# MATERIAL TO PROCESS start

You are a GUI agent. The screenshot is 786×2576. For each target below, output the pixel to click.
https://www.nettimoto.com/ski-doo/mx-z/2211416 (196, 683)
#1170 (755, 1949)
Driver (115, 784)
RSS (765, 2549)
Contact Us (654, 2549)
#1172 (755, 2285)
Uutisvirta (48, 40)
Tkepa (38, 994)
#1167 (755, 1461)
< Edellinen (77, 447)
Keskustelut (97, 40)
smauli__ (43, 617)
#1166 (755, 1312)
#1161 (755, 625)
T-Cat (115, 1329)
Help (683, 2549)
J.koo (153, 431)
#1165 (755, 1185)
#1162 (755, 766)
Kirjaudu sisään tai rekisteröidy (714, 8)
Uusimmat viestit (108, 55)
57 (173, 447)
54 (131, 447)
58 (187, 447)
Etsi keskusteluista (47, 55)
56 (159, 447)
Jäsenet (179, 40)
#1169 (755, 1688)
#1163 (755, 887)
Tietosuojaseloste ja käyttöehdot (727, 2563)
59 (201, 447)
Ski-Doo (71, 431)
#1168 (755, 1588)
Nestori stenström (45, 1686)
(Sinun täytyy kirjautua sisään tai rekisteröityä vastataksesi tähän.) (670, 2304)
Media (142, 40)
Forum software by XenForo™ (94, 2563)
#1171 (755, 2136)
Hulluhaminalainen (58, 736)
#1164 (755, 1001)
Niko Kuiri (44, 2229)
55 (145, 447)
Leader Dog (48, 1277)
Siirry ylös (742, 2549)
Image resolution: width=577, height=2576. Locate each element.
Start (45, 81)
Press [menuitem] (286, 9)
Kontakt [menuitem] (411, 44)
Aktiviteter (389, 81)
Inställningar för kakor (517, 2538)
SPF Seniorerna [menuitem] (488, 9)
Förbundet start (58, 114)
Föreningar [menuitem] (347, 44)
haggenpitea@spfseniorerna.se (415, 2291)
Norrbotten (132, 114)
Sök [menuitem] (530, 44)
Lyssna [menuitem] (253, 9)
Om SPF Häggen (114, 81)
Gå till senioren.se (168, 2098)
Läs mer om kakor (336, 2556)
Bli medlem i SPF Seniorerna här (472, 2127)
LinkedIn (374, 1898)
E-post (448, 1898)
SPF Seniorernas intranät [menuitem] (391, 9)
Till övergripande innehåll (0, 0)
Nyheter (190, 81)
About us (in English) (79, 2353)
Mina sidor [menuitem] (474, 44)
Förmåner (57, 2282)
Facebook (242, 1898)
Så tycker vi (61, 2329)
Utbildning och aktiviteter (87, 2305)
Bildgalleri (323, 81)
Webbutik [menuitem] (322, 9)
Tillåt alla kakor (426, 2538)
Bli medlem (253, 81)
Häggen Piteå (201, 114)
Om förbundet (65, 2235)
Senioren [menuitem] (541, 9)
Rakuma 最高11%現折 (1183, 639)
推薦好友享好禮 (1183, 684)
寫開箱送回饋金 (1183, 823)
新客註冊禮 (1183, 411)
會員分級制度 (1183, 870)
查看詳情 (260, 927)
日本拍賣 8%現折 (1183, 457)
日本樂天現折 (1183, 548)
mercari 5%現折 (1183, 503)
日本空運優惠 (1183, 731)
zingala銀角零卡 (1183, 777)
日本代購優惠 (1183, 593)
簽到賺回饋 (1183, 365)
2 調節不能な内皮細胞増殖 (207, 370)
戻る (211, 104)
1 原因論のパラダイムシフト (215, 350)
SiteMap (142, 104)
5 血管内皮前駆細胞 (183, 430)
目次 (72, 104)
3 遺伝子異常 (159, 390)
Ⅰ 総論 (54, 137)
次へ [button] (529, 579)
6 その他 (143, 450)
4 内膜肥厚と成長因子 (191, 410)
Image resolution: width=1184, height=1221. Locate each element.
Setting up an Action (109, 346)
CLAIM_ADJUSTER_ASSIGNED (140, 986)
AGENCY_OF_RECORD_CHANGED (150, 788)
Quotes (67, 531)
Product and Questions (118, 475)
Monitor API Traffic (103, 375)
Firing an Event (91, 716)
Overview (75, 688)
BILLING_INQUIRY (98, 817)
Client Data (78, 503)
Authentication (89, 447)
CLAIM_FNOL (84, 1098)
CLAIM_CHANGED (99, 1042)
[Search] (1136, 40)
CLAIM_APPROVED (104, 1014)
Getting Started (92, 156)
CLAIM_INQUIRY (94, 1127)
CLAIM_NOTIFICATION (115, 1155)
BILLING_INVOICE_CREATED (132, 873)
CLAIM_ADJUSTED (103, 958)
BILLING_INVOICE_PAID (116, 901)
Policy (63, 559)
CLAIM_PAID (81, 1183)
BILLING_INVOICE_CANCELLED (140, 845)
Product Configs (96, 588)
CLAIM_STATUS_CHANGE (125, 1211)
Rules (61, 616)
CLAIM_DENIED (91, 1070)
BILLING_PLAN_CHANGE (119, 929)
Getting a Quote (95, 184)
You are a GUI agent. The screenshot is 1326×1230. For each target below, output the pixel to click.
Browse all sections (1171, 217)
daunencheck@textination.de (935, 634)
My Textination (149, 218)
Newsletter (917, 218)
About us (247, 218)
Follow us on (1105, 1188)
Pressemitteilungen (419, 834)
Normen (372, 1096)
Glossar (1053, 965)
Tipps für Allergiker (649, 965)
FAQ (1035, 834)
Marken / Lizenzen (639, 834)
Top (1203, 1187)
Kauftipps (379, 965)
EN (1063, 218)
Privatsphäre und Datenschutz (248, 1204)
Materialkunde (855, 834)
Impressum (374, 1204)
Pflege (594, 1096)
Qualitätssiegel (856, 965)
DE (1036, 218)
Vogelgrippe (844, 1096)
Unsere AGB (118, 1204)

# MATERIAL TO PROCESS end

**WHAT TO PRODUCE**
Repeat all of the data above, switching "GUI agent" to "screen assistant" and keeping everything else unchanged.

**RESULT**
You are a screen assistant. The screenshot is 786×2576. For each target below, output the pixel to click.
https://www.nettimoto.com/ski-doo/mx-z/2211416 (196, 683)
#1170 (755, 1949)
Driver (115, 784)
RSS (765, 2549)
Contact Us (654, 2549)
#1172 (755, 2285)
Uutisvirta (48, 40)
Tkepa (38, 994)
#1167 (755, 1461)
< Edellinen (77, 447)
Keskustelut (97, 40)
smauli__ (43, 617)
#1166 (755, 1312)
#1161 (755, 625)
T-Cat (115, 1329)
Help (683, 2549)
J.koo (153, 431)
#1165 (755, 1185)
#1162 (755, 766)
Kirjaudu sisään tai rekisteröidy (714, 8)
Uusimmat viestit (108, 55)
57 (173, 447)
54 (131, 447)
58 (187, 447)
Etsi keskusteluista (47, 55)
56 (159, 447)
Jäsenet (179, 40)
#1169 (755, 1688)
#1163 (755, 887)
Tietosuojaseloste ja käyttöehdot (727, 2563)
59 (201, 447)
Ski-Doo (71, 431)
#1168 (755, 1588)
Nestori stenström (45, 1686)
(Sinun täytyy kirjautua sisään tai rekisteröityä vastataksesi tähän.) (670, 2304)
Media (142, 40)
Forum software by XenForo™ (94, 2563)
#1171 (755, 2136)
Hulluhaminalainen (58, 736)
#1164 (755, 1001)
Niko Kuiri (44, 2229)
55 (145, 447)
Leader Dog (48, 1277)
Siirry ylös (742, 2549)
Image resolution: width=577, height=2576. Locate each element.
Start (45, 81)
Press [menuitem] (286, 9)
Kontakt [menuitem] (411, 44)
Aktiviteter (389, 81)
Inställningar för kakor (517, 2538)
SPF Seniorerna [menuitem] (488, 9)
Förbundet start (58, 114)
Föreningar [menuitem] (347, 44)
haggenpitea@spfseniorerna.se (415, 2291)
Norrbotten (132, 114)
Sök [menuitem] (530, 44)
Lyssna [menuitem] (253, 9)
Om SPF Häggen (114, 81)
Gå till senioren.se (168, 2098)
Läs mer om kakor (336, 2556)
Bli medlem i SPF Seniorerna här (472, 2127)
LinkedIn (374, 1898)
E-post (448, 1898)
SPF Seniorernas intranät [menuitem] (391, 9)
Till övergripande innehåll (0, 0)
Nyheter (190, 81)
About us (in English) (79, 2353)
Mina sidor [menuitem] (474, 44)
Förmåner (57, 2282)
Facebook (242, 1898)
Så tycker vi (61, 2329)
Utbildning och aktiviteter (87, 2305)
Bildgalleri (323, 81)
Webbutik [menuitem] (322, 9)
Tillåt alla kakor (426, 2538)
Bli medlem (253, 81)
Häggen Piteå (201, 114)
Om förbundet (65, 2235)
Senioren [menuitem] (541, 9)
Rakuma 最高11%現折 (1183, 639)
推薦好友享好禮 (1183, 684)
寫開箱送回饋金 (1183, 823)
新客註冊禮 (1183, 411)
會員分級制度 (1183, 870)
查看詳情 (260, 927)
日本拍賣 8%現折 (1183, 457)
日本樂天現折 (1183, 548)
mercari 5%現折 (1183, 503)
日本空運優惠 (1183, 731)
zingala銀角零卡 (1183, 777)
日本代購優惠 (1183, 593)
簽到賺回饋 (1183, 365)
2 調節不能な内皮細胞増殖 (207, 370)
戻る (211, 104)
1 原因論のパラダイムシフト (215, 350)
SiteMap (142, 104)
5 血管内皮前駆細胞 (183, 430)
目次 (72, 104)
3 遺伝子異常 (159, 390)
Ⅰ 総論 (54, 137)
次へ [button] (529, 579)
6 その他 (143, 450)
4 内膜肥厚と成長因子 (191, 410)
Image resolution: width=1184, height=1221. Locate each element.
Setting up an Action (109, 346)
CLAIM_ADJUSTER_ASSIGNED (140, 986)
AGENCY_OF_RECORD_CHANGED (150, 788)
Quotes (67, 531)
Product and Questions (118, 475)
Monitor API Traffic (103, 375)
Firing an Event (91, 716)
Overview (75, 688)
BILLING_INQUIRY (98, 817)
Client Data (78, 503)
Authentication (89, 447)
CLAIM_FNOL (84, 1098)
CLAIM_CHANGED (99, 1042)
[Search] (1136, 40)
CLAIM_APPROVED (104, 1014)
Getting Started (92, 156)
CLAIM_INQUIRY (94, 1127)
CLAIM_NOTIFICATION (115, 1155)
BILLING_INVOICE_CREATED (132, 873)
CLAIM_ADJUSTED (103, 958)
BILLING_INVOICE_PAID (116, 901)
Policy (63, 559)
CLAIM_PAID (81, 1183)
BILLING_INVOICE_CANCELLED (140, 845)
Product Configs (96, 588)
CLAIM_STATUS_CHANGE (125, 1211)
Rules (61, 616)
CLAIM_DENIED (91, 1070)
BILLING_PLAN_CHANGE (119, 929)
Getting a Quote (95, 184)
You are a screen assistant. The screenshot is 1326×1230. For each target below, output the pixel to click.
Browse all sections (1171, 217)
daunencheck@textination.de (935, 634)
My Textination (149, 218)
Newsletter (917, 218)
About us (247, 218)
Follow us on (1105, 1188)
Pressemitteilungen (419, 834)
Normen (372, 1096)
Glossar (1053, 965)
Tipps für Allergiker (649, 965)
FAQ (1035, 834)
Marken / Lizenzen (639, 834)
Top (1203, 1187)
Kauftipps (379, 965)
EN (1063, 218)
Privatsphäre und Datenschutz (248, 1204)
Materialkunde (855, 834)
Impressum (374, 1204)
Pflege (594, 1096)
Qualitätssiegel (856, 965)
DE (1036, 218)
Vogelgrippe (844, 1096)
Unsere AGB (118, 1204)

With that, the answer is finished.